### [Compiti da svolgere]
A. Spiega perché, secondo il testo sul film «La bellezza del diavolo», il popolo si solleva contro Mefistofele.
B. Prosegui il testo sul film «La bellezza del diavolo» partendo dal punto in cui si interrompe.

### [Testo estratto]
===============

Si tratta di una riscrittura del Faust di Goethe, con molte libertà rispetto all'originale, dove Margherita è una giovane zingara, manca Valentino, e non c'è Elena di Troia sostituita da una principessa senza nome. La giovane zingara salverà Faust nel finale, gettando dalla finestra la pergamena del patto col diavolo firmata col nome vero, Faust: dato che ora quel nome corrisponde alle sembianze prese da Mefistofele, il popolo si solleverà contro Mefistofele stesso, a questo punto abbandonato anche da Lucifero, perché ha fallito. Così Faust, rimasto giovane nelle sembianze, sarà libero, libero anche dal desiderio della ricchezza e del potere, e se ne andrà povero ma felice insieme alla carovana degli zingari. L'oro prodotto artificialmente è tornato sabbia; nel film infatti l'alchimista Faust era a buon punto nel trasformare la materia vile in oro, e sarà Mefistofele a portarlo al compimento dell'opera, anche se confesserà di aver bisogno dello scienziato Faust: "tu sei più bravo di me". Mefistofele mostra a Faust il suo futuro, dove seduce la bella principessa e poi farà uccidere il principe da Mefistofele. Alla fine della visione, Faust si stancherà anche della bella principessa; ed è questo l'errore di Mefistofele, il giovane Enrico (cioè Faust stesso) rifiuterà questo destino e da qui inizia la sua redenzione.
"La bellezza del diavolo" è uno dei capolavori nascosti, completamente scomparsi dalla programmazione televisiva e difficilmente reperibile anche su dvd: una volta la si chiamava censura di mercato, oggi potremmo dire con tutta tranquillità che si tratta di ignoranza e stupidità allo stato puro. Abbiamo reti tv che trasmettono 24 ore su 24, ogni giorno dell'anno: trovare un po' di spazio per i capolavori del cinema non sarebbe difficile e invece succede che perfino i film di Clair o di Lubitsch vengano ignorati. Un controsenso, ma così va e sappiamo anche di chi sono le colpe.

===============

### [Dati forniti]
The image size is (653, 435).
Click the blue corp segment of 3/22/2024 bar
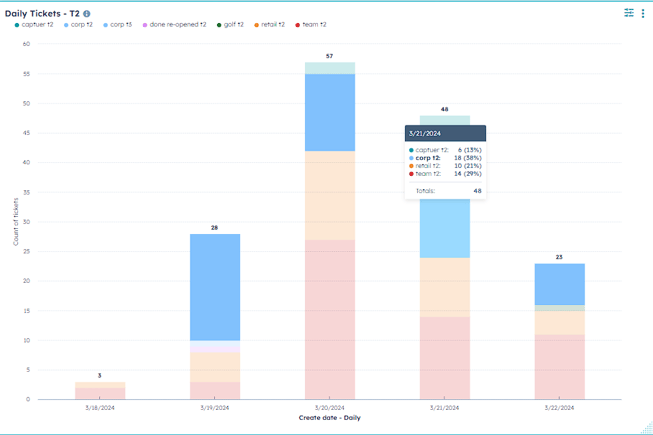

===============

### [Elenco delle risposte]
A. La giovane zingara getta dalla finestra la pergamena del patto col diavolo, firmata col nome vero, Faust, e ora quel nome corrisponde alle sembianze prese da Mefistofele. Per questo il popolo si rivolta contro di lui.

B.
Quando il film uscì, alla fine degli anni '40, René Clair era considerato come regista di puro intrattenimento e si parlò molto di questo suo passaggio a un film "impegnato", tratto addirittura dal capolavoro di Goethe; oggi queste polemiche hanno un valore soltanto storico, come spettatori odierni possiamo anche ignorarle e ricominciare da capo a esaminare la filmografia del grande regista francese, dagli esordi con "Entr'acte" e il surrealismo passando per le piacevolissime commedie degli anni '30 (Sotto i tetti di Parigi, Il milione) e per i grandi successi di Hollywood (Ho sposato una strega, Avvenne domani, Il fantasma galante). A ben guardare, già con "À nous la liberté" (1931) Clair aveva sfiorato temi di grande impegno, anticipando il Chaplin di "Tempi moderni".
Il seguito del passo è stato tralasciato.